Glaxo is currently trading at 1012p and offering a yield of 5.4%.
MEDIUM RISK
Aggreko
Aggreko, has the worlds largest power generation fleet and if needed could provide 9% of the UK total energy needs. The company is benefitting from the credit crunch as governments are reluctant to build new power plants or generators - the cheaper option is to rent one.
Aggreko recently produced an impressive set of figures when they released their final results. It pre-tax profits rose 52% to £250m and this was a £60m increase on consensus estimates.
Aggreko is currently trading at 403p and offering a yield of 2.2%.
HIGH RISK
Tullow Oil
Tullow is more of an exploration company than a producer of oil. Discovery success rate in 2008 proved to be encouraging while indicating further drilling potential in 2009.

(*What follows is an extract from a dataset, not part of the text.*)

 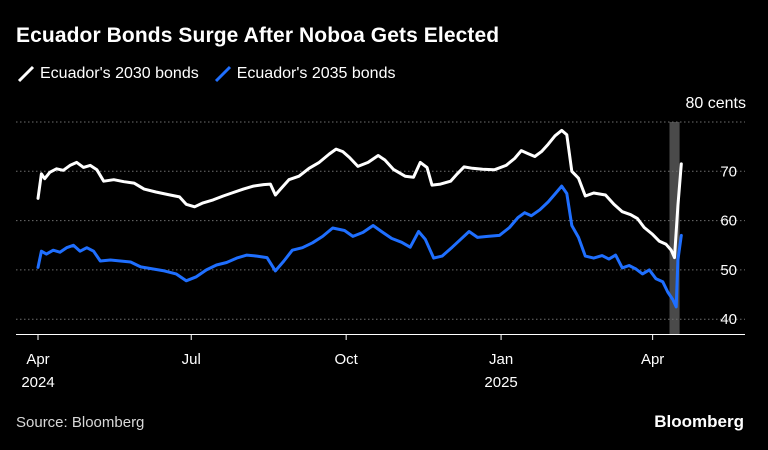 What do you see at coordinates (728, 270) in the screenshot?
I see `y-tick-label: 50` at bounding box center [728, 270].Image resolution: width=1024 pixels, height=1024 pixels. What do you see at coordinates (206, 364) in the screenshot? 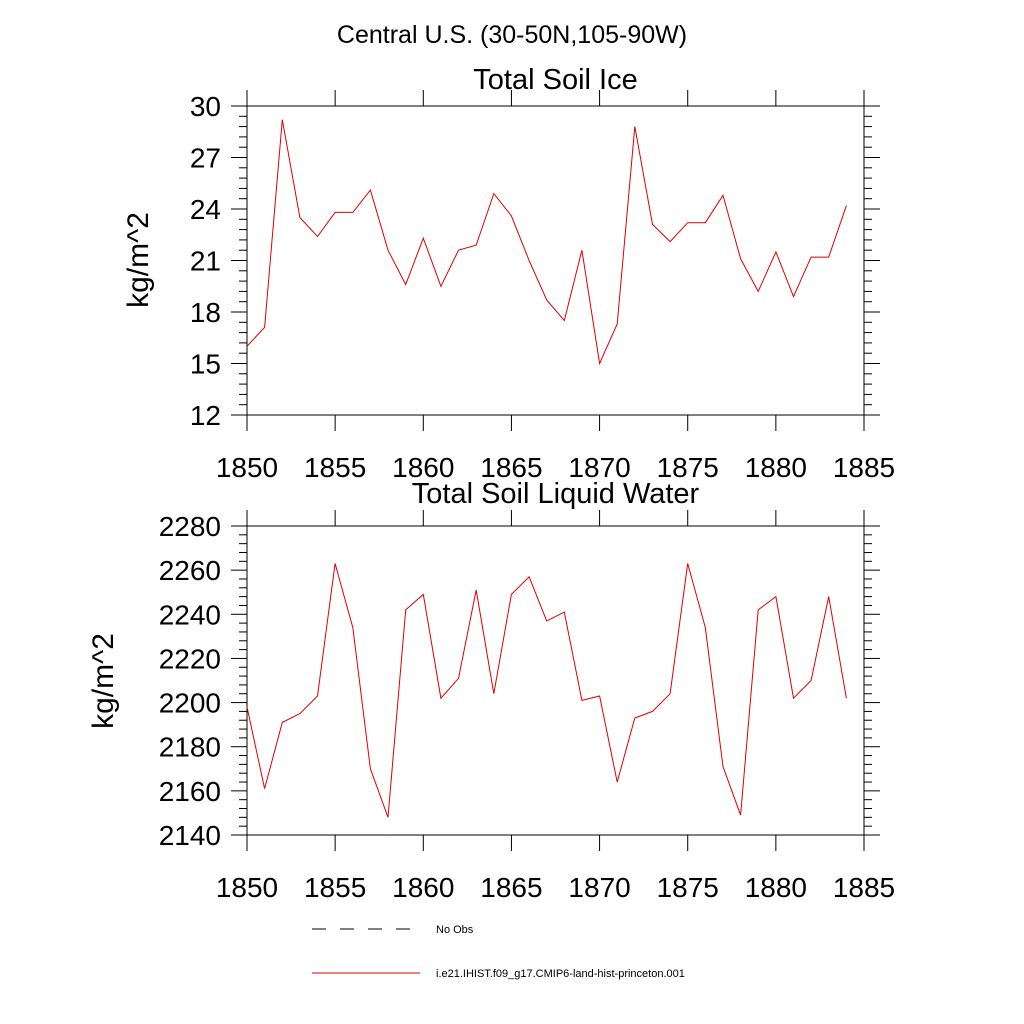
I see `y-tick-label: 15` at bounding box center [206, 364].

Political problems in Kenya have resulted in delays in drilling at one of its big exploration sites. However, this should not create too many issues in the short-term as this site is not expected to be a meaningful contributor for a further 5 years.
Tullow's final results are due 11 March. The company is famed for positive results, whether its new oil finds, upgrades of existing oil fields or new developing sites being acquired. No doubt there will be some element of this in the figures but it will be interesting to see how Tullow has been coping with the falling price of oil.
Tullow is currently trading at 792p and offering a yield of 0.7%.